■ ACTIVITY
Output the data in full. Keep every entry exactly as written.

■ PROVIDED ENTRIES

>>

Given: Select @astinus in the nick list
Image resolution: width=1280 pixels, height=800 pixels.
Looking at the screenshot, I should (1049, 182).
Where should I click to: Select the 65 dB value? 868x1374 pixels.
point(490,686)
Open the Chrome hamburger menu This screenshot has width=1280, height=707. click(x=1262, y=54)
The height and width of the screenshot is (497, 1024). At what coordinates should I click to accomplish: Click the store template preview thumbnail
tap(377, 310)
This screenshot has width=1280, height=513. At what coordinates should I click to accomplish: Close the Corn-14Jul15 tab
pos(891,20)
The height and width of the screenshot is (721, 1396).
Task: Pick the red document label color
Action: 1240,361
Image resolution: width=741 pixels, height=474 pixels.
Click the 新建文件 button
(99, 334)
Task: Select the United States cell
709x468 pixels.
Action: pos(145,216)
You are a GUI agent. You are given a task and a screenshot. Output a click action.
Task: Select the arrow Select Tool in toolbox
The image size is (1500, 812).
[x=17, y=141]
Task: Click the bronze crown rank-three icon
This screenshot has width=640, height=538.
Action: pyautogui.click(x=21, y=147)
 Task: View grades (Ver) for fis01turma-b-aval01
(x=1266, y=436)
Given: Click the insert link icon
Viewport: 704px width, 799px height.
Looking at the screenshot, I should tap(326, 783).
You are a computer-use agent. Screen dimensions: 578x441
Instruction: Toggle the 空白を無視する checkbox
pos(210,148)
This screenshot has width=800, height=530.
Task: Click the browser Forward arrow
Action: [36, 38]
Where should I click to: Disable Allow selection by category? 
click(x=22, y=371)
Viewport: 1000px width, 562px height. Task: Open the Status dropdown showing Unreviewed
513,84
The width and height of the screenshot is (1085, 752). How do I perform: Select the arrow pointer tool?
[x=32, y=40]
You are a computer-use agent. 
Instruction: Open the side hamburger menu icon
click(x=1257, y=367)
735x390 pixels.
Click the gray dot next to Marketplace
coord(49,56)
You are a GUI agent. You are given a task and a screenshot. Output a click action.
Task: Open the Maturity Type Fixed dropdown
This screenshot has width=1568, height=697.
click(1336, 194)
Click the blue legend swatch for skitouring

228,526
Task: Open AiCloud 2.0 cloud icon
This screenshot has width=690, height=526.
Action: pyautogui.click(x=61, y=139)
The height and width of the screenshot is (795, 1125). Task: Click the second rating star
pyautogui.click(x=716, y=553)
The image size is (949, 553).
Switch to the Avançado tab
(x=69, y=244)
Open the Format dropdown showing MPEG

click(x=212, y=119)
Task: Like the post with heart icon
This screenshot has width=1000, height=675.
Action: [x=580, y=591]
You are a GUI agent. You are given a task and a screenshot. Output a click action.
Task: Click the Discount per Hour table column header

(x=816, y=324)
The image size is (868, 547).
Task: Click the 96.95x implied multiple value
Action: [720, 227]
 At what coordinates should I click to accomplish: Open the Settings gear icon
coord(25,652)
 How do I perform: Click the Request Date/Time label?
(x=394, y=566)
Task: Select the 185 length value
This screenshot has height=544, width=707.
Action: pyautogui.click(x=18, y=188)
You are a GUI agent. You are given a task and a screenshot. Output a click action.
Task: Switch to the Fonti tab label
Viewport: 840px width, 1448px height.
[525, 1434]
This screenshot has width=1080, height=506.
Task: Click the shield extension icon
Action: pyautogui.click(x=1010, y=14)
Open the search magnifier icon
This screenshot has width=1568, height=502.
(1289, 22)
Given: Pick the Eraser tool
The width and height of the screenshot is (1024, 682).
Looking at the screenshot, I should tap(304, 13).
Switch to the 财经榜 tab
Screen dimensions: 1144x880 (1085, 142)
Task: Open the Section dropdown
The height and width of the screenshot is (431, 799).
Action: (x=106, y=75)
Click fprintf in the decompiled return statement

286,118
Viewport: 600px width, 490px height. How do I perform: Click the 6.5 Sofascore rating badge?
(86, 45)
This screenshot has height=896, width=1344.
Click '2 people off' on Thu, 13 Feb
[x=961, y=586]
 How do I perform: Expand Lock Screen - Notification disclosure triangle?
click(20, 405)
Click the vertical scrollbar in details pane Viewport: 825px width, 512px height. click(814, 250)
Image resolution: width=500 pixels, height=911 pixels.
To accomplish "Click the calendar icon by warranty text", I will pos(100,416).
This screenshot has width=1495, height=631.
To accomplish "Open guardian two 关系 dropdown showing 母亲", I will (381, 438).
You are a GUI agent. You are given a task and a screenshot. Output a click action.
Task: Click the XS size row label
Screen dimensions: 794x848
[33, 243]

<<

■ REPLY TO THE TASK
Given: Select @astinus in the nick list
Image resolution: width=1280 pixels, height=800 pixels.
Looking at the screenshot, I should (1049, 182).
Where should I click to: Select the 65 dB value? 868x1374 pixels.
point(490,686)
Open the Chrome hamburger menu This screenshot has width=1280, height=707. click(x=1262, y=54)
The height and width of the screenshot is (497, 1024). At what coordinates should I click to accomplish: Click the store template preview thumbnail
tap(377, 310)
This screenshot has width=1280, height=513. At what coordinates should I click to accomplish: Close the Corn-14Jul15 tab
pos(891,20)
The height and width of the screenshot is (721, 1396).
Task: Pick the red document label color
Action: 1240,361
Image resolution: width=741 pixels, height=474 pixels.
Click the 新建文件 button
(99, 334)
Task: Select the United States cell
709x468 pixels.
Action: pos(145,216)
You are a GUI agent. You are given a task and a screenshot. Output a click action.
Task: Select the arrow Select Tool in toolbox
The image size is (1500, 812).
[x=17, y=141]
Task: Click the bronze crown rank-three icon
This screenshot has width=640, height=538.
Action: pyautogui.click(x=21, y=147)
 Task: View grades (Ver) for fis01turma-b-aval01
(x=1266, y=436)
Given: Click the insert link icon
Viewport: 704px width, 799px height.
Looking at the screenshot, I should tap(326, 783).
You are a computer-use agent. Screen dimensions: 578x441
Instruction: Toggle the 空白を無視する checkbox
pos(210,148)
This screenshot has width=800, height=530.
Task: Click the browser Forward arrow
Action: [36, 38]
Where should I click to: Disable Allow selection by category? 
click(x=22, y=371)
Viewport: 1000px width, 562px height. Task: Open the Status dropdown showing Unreviewed
513,84
The width and height of the screenshot is (1085, 752). How do I perform: Select the arrow pointer tool?
[x=32, y=40]
You are a computer-use agent. 
Instruction: Open the side hamburger menu icon
click(x=1257, y=367)
735x390 pixels.
Click the gray dot next to Marketplace
coord(49,56)
You are a GUI agent. You are given a task and a screenshot. Output a click action.
Task: Open the Maturity Type Fixed dropdown
This screenshot has width=1568, height=697.
click(1336, 194)
Click the blue legend swatch for skitouring

228,526
Task: Open AiCloud 2.0 cloud icon
This screenshot has width=690, height=526.
Action: pyautogui.click(x=61, y=139)
The height and width of the screenshot is (795, 1125). Task: Click the second rating star
pyautogui.click(x=716, y=553)
The image size is (949, 553).
Switch to the Avançado tab
(x=69, y=244)
Open the Format dropdown showing MPEG

click(x=212, y=119)
Task: Like the post with heart icon
This screenshot has width=1000, height=675.
Action: [x=580, y=591]
You are a GUI agent. You are given a task and a screenshot. Output a click action.
Task: Click the Discount per Hour table column header

(x=816, y=324)
The image size is (868, 547).
Task: Click the 96.95x implied multiple value
Action: [720, 227]
 At what coordinates should I click to accomplish: Open the Settings gear icon
coord(25,652)
 How do I perform: Click the Request Date/Time label?
(x=394, y=566)
Task: Select the 185 length value
This screenshot has height=544, width=707.
Action: pyautogui.click(x=18, y=188)
You are a GUI agent. You are given a task and a screenshot. Output a click action.
Task: Switch to the Fonti tab label
Viewport: 840px width, 1448px height.
[525, 1434]
This screenshot has width=1080, height=506.
Task: Click the shield extension icon
Action: pyautogui.click(x=1010, y=14)
Open the search magnifier icon
This screenshot has width=1568, height=502.
(1289, 22)
Given: Pick the Eraser tool
The width and height of the screenshot is (1024, 682).
Looking at the screenshot, I should tap(304, 13).
Switch to the 财经榜 tab
Screen dimensions: 1144x880 (1085, 142)
Task: Open the Section dropdown
The height and width of the screenshot is (431, 799).
Action: (x=106, y=75)
Click fprintf in the decompiled return statement

286,118
Viewport: 600px width, 490px height. How do I perform: Click the 6.5 Sofascore rating badge?
(86, 45)
This screenshot has height=896, width=1344.
Click '2 people off' on Thu, 13 Feb
[x=961, y=586]
 How do I perform: Expand Lock Screen - Notification disclosure triangle?
click(20, 405)
Click the vertical scrollbar in details pane Viewport: 825px width, 512px height. click(814, 250)
Image resolution: width=500 pixels, height=911 pixels.
To accomplish "Click the calendar icon by warranty text", I will pos(100,416).
This screenshot has width=1495, height=631.
To accomplish "Open guardian two 关系 dropdown showing 母亲", I will (381, 438).
You are a GUI agent. You are given a task and a screenshot. Output a click action.
Task: Click the XS size row label
Screen dimensions: 794x848
[33, 243]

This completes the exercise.